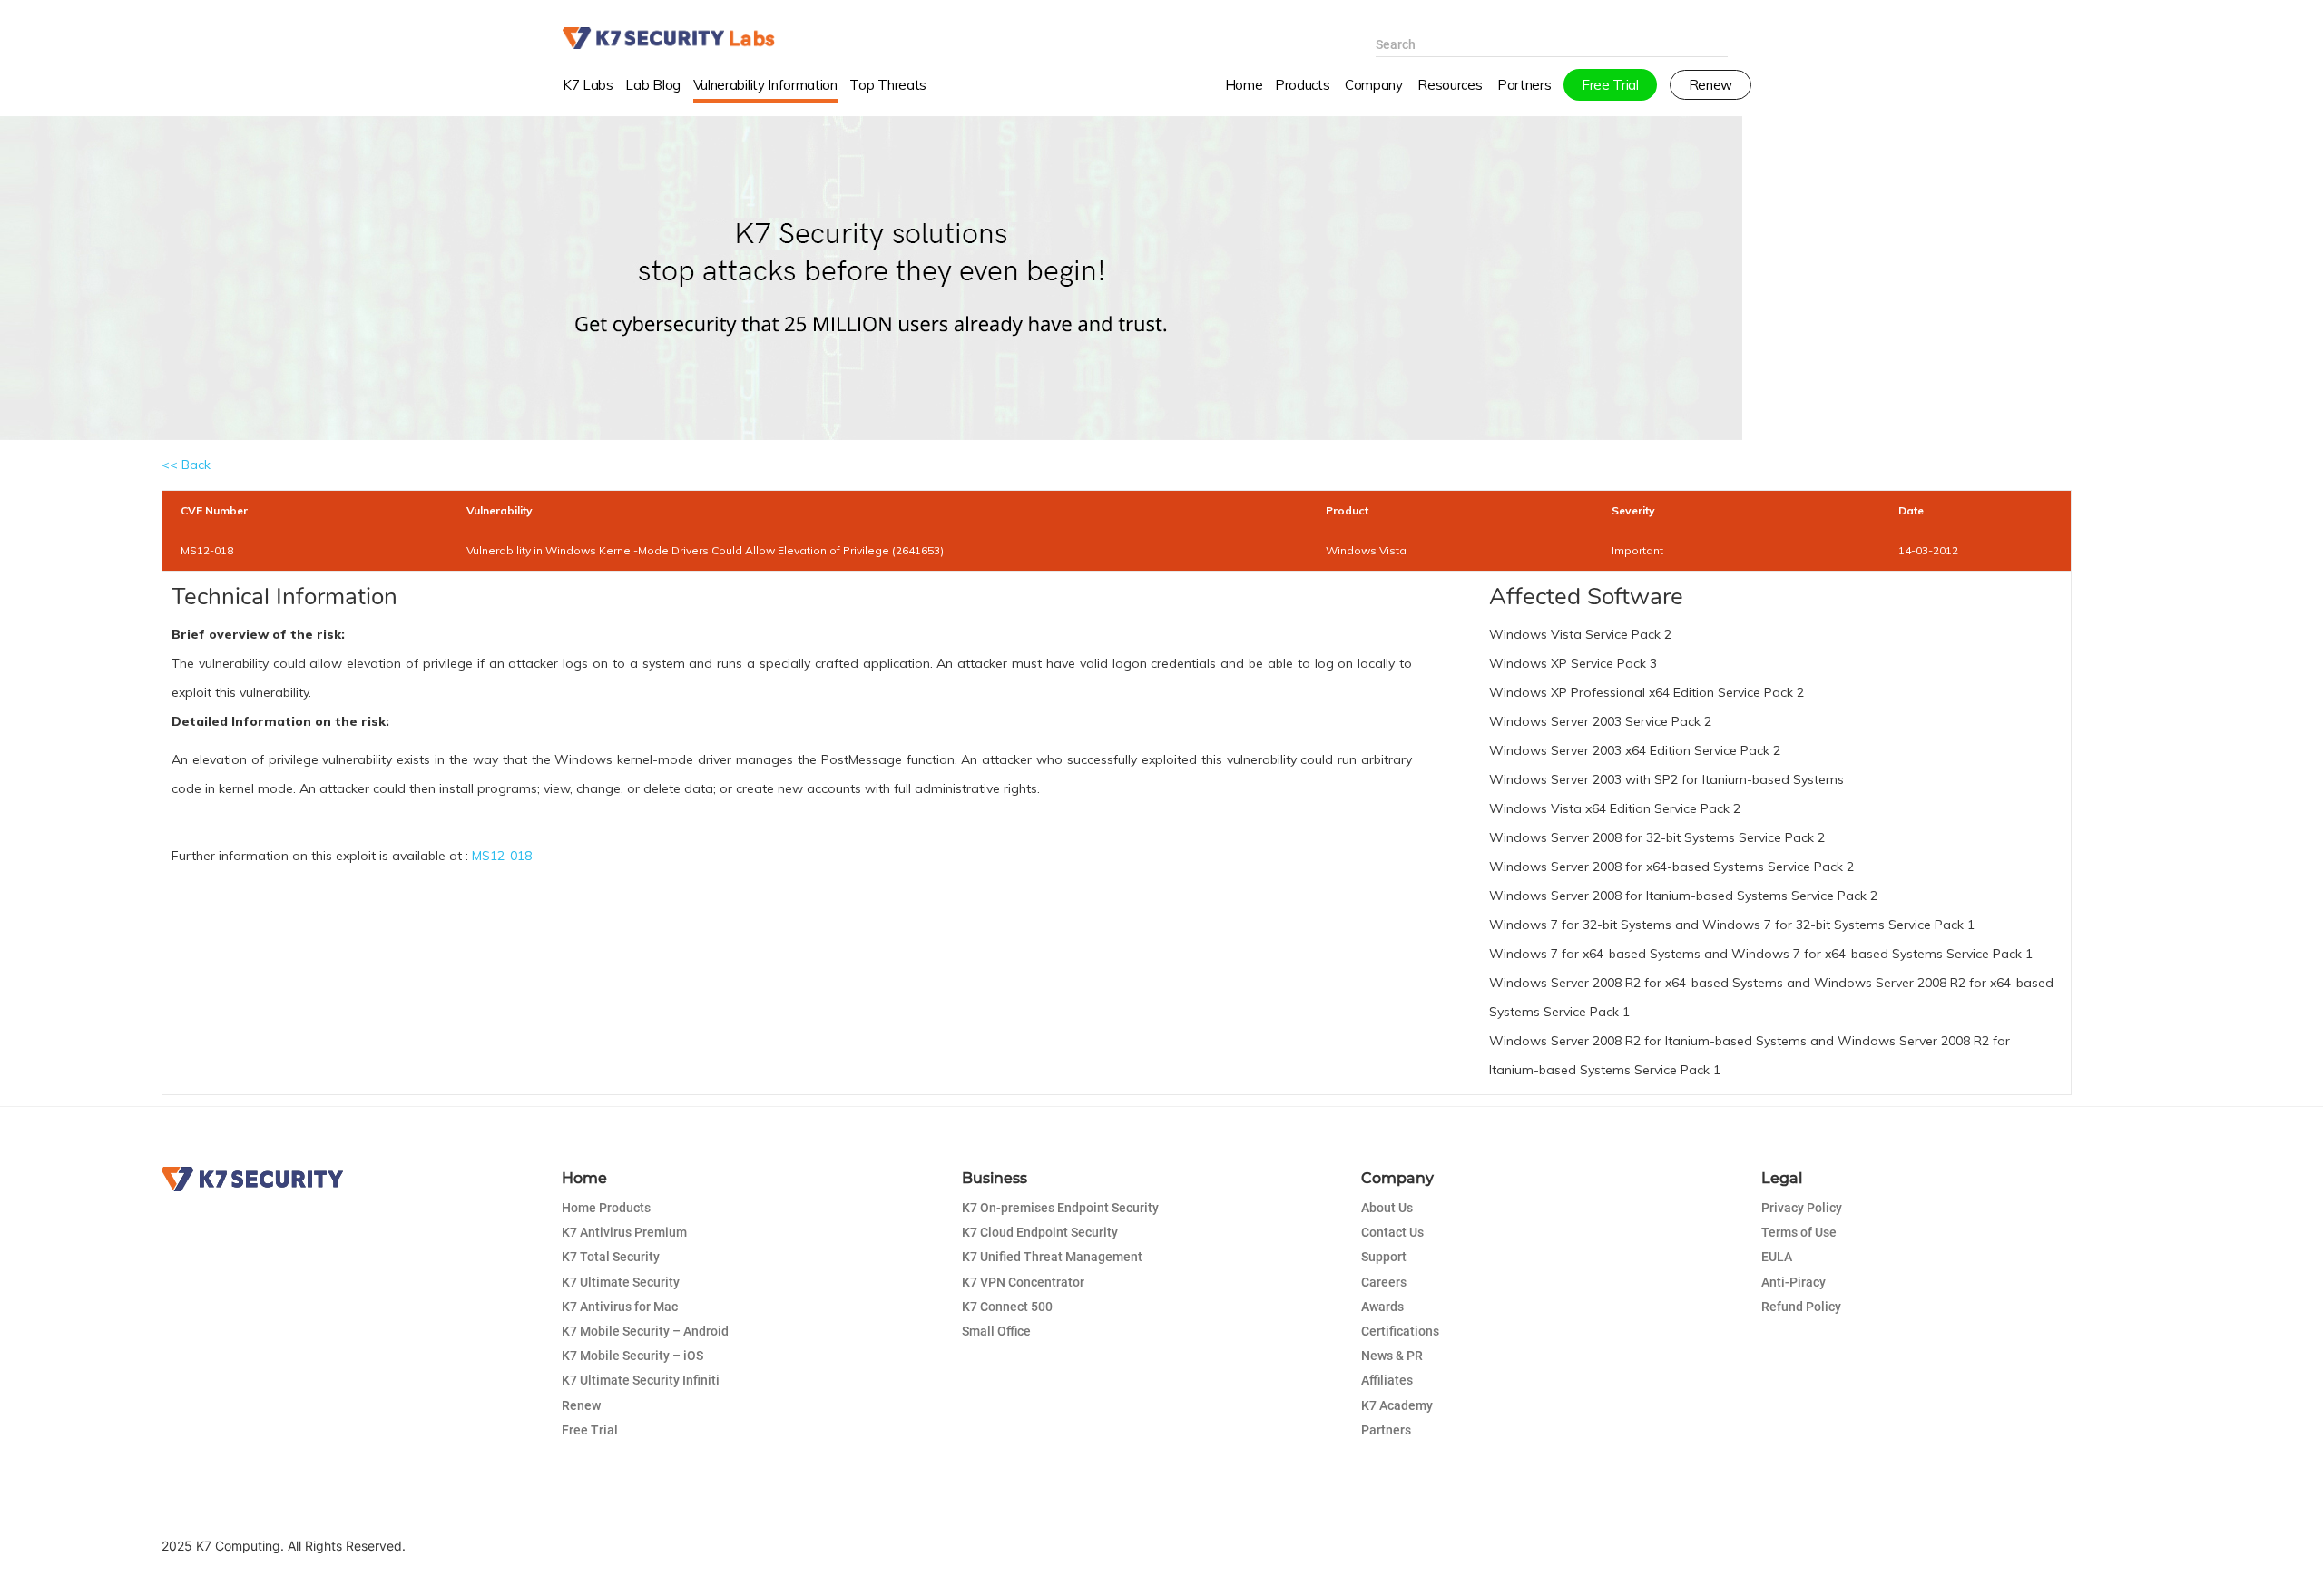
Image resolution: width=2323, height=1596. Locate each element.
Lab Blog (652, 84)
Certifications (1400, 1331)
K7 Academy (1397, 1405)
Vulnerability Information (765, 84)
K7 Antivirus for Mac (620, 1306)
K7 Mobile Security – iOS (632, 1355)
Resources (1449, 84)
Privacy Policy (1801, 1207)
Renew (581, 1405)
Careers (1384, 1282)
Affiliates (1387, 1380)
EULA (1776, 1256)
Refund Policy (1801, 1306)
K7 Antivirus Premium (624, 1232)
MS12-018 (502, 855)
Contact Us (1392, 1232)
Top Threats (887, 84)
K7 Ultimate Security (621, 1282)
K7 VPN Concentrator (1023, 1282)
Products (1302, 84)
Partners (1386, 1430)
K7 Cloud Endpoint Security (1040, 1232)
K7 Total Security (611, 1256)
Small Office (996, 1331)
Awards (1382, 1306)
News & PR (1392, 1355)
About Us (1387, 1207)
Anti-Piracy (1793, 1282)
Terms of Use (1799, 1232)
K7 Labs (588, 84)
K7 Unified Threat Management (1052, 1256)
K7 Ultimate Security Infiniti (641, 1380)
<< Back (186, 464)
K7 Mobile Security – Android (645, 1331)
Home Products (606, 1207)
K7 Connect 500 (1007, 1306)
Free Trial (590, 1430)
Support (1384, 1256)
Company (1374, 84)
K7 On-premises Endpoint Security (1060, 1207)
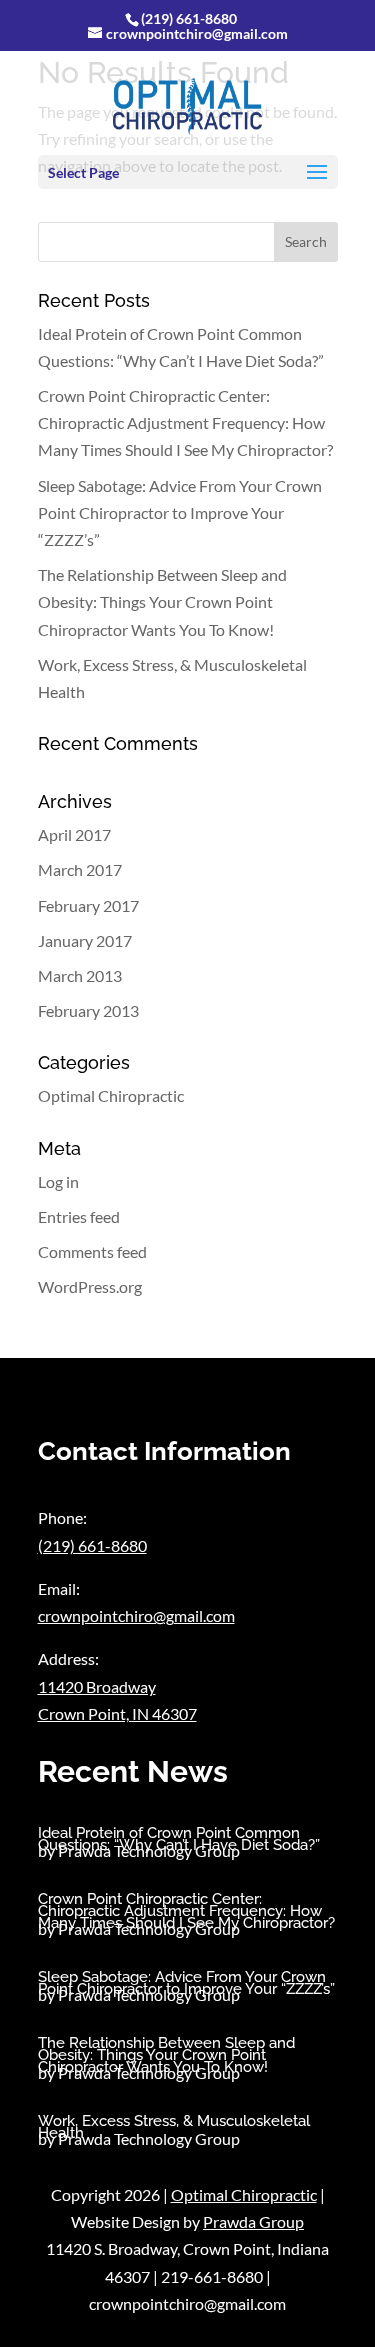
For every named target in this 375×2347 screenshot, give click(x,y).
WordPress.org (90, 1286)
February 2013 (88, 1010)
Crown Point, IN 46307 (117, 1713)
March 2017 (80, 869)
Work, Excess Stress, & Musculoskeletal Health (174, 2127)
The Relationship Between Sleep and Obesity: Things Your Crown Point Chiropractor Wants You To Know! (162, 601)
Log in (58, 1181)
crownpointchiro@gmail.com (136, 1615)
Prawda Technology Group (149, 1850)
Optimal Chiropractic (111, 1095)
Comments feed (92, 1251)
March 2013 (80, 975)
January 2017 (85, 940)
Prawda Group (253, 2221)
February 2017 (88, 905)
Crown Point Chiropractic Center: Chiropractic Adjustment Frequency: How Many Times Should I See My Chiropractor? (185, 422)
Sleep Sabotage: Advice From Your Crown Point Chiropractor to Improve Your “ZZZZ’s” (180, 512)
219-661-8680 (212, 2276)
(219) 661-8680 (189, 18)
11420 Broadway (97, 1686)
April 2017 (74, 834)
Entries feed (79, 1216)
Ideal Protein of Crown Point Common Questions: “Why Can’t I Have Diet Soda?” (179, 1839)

□ □ □ □ □

# Problem statement:
Reproduce every line above exactly as written, omitting the images.

# Answer to the exercise:
Image resolution: width=2323, height=1596. Locate each element.
Lab Blog (652, 84)
Certifications (1400, 1331)
K7 Academy (1397, 1405)
Vulnerability Information (765, 84)
K7 Antivirus for Mac (620, 1306)
K7 Mobile Security – iOS (632, 1355)
Resources (1449, 84)
Privacy Policy (1801, 1207)
Renew (581, 1405)
Careers (1384, 1282)
Affiliates (1387, 1380)
EULA (1776, 1256)
Refund Policy (1801, 1306)
K7 Antivirus Premium (624, 1232)
MS12-018 (502, 855)
Contact Us (1392, 1232)
Top Threats (887, 84)
K7 Ultimate Security (621, 1282)
K7 VPN Concentrator (1023, 1282)
Products (1302, 84)
Partners (1386, 1430)
K7 Cloud Endpoint Security (1040, 1232)
K7 Total Security (611, 1256)
Small Office (996, 1331)
Awards (1382, 1306)
News & PR (1392, 1355)
About Us (1387, 1207)
Anti-Piracy (1793, 1282)
Terms of Use (1799, 1232)
K7 Labs (588, 84)
K7 Unified Threat Management (1052, 1256)
K7 Ultimate Security Infiniti (641, 1380)
<< Back (186, 464)
K7 Mobile Security – Android (645, 1331)
Home Products (606, 1207)
K7 Connect 500 (1007, 1306)
Free Trial (590, 1430)
Support (1384, 1256)
Company (1374, 84)
K7 On-premises Endpoint Security (1060, 1207)
For every named target in this 375×2347 screenshot, give click(x,y).
WordPress.org (90, 1286)
February 2013 (88, 1010)
Crown Point, IN 46307 (117, 1713)
March 2017 (80, 869)
Work, Excess Stress, & Musculoskeletal Health (174, 2127)
The Relationship Between Sleep and Obesity: Things Your Crown Point Chiropractor Wants You To Know! (162, 601)
Log in (58, 1181)
crownpointchiro@gmail.com (136, 1615)
Prawda Technology Group (149, 1850)
Optimal Chiropractic (111, 1095)
Comments feed (92, 1251)
March 2013 (80, 975)
January 2017 (85, 940)
Prawda Group (253, 2221)
February 2017 (88, 905)
Crown Point Chiropractic Center: Chiropractic Adjustment Frequency: How Many Times Should I See My Chiropractor? (185, 422)
Sleep Sabotage: Advice From Your Crown Point Chiropractor to Improve Your “ZZZZ’s” (180, 512)
219-661-8680 (212, 2276)
(219) 661-8680 (189, 18)
11420 Broadway (97, 1686)
April 2017 (74, 834)
Entries feed (79, 1216)
Ideal Protein of Crown Point Common Questions: “Why Can’t I Have Diet Soda?” (179, 1839)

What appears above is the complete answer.